Extracted text:
Re: dress codes

Subject: Re: dress codes
From: David Hamilton <david -at- URSUS -dot- COM>
Date: Thu, 21 Oct 1993 10:50:32 PDT

> About dress codes... There is some evidence that the actually DO increase
> productivity. Formal codes may not be needed, but it seems that when
> people dress "professionally" it reminds them that they're there to work...

Dress "codes" vary according to the industry and region. A company
instituting a formal dress code here in Silicon Valley would quickly
find that it no longer had to worry about hiring the most talented
employees, since they seem to be more interested in being judged by
the quality of their work. They could then focus on hiring the most
stylishly dressed of the leftovers.

To refer to formal and stylish dress standards as dressing
"professionally" is an interesting tactic. I'm sure that some of the
best software engineers (who command six-figure incomes and produce
great products) cannot be considered "professional" because they
choose not to dress like salespersons or attorneys. The same is true
of technical communicators.

Here, the people who create products dress as they please. Those that
wear they ties are probably here to service the equipment.

While presented rather harshly, my point is simply that styles of
dress vary by industry and region. In some regions, salaried
employees wear ties to show that they are not union laborers. In
others, women are forced to wear only dresses and suits, regardless of
the weather or working conditions.

Annecdote time: A few years ago, while managing a small contract
shop, we got a call from one of the big three auto companies to rescue
of development effort that was in deep trouble. Their staff of
be-suited hardware/software/docs "professionals" had spend 2 years on
a critical project and there was no apparent progress. They called us
in, gave us an incredible deadline, and paid an equally incredible
fee. Our job was to do in 120 days what their staff had been unable
to accomplish in 2+ years - our team of 8 was to do what the staff of
40+ had not been able to do.

Recorded data:
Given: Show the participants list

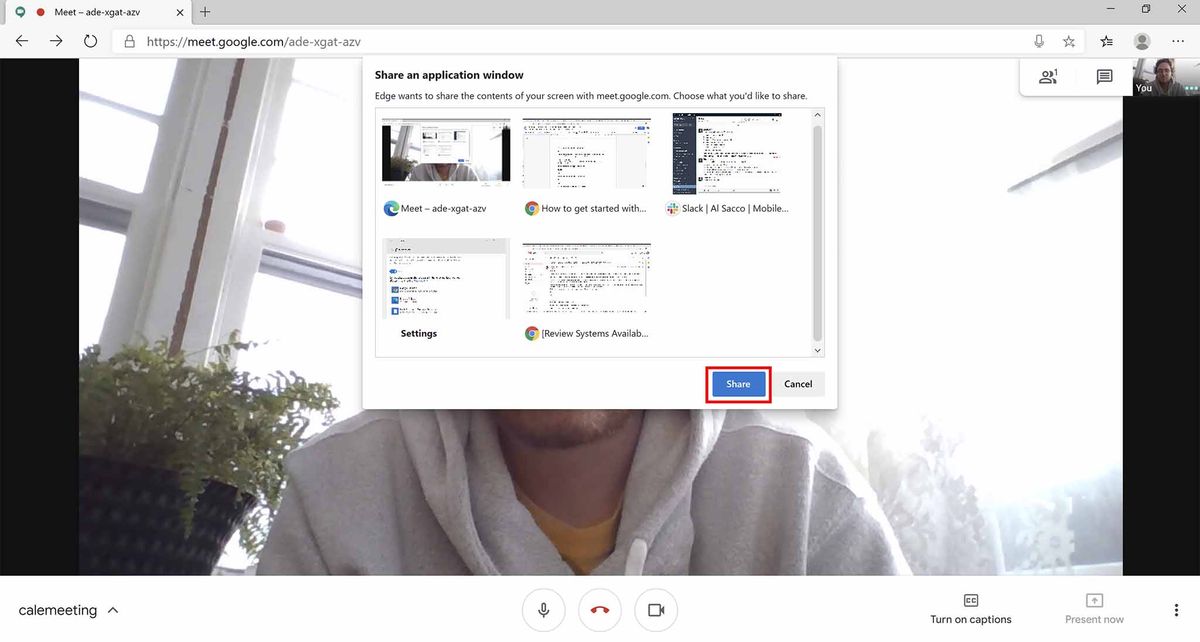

Set tasks:
**A.** In the dress codes post, how many days was the contract team given to complete the project?
**B.** List every occupation named in the dress codes post.
**C.** Pick up the dress codes post after its final sentence and keep writing it.

Results of the exercise:
**A.** 120 days.

**B.** Software engineers, salespersons, attorneys, technical communicators, and union laborers.

**C.**
We had cots set up in a side room, had caterers show up 3 times per
day, and had a "gopher" doing nothing but picking up laundry,
toothbrushes, and other routine tasks, so that we could all devote our
attention to the job at hand. There was a six-figure bonus if we
accomplished the goal, so these incidental expenses were relatively

Half-way through the project, a vice president of engineering stopped
by to see how things were going. He saw programmers walking around
without shoes and a tech writer wearing a tie dyed T-shirt, and pulled
me aside. He pointed to the company engineers with their suits and
ties and asked me if I noticed any difference between them and the
folks I had brought in for this job. I told him the guys in the suits
looked bored. He looked frustrated and pointed out the style of
dress. He told me that he wanted my crew to do their jobs, but to
look like the engineering staff that couldn't handle it.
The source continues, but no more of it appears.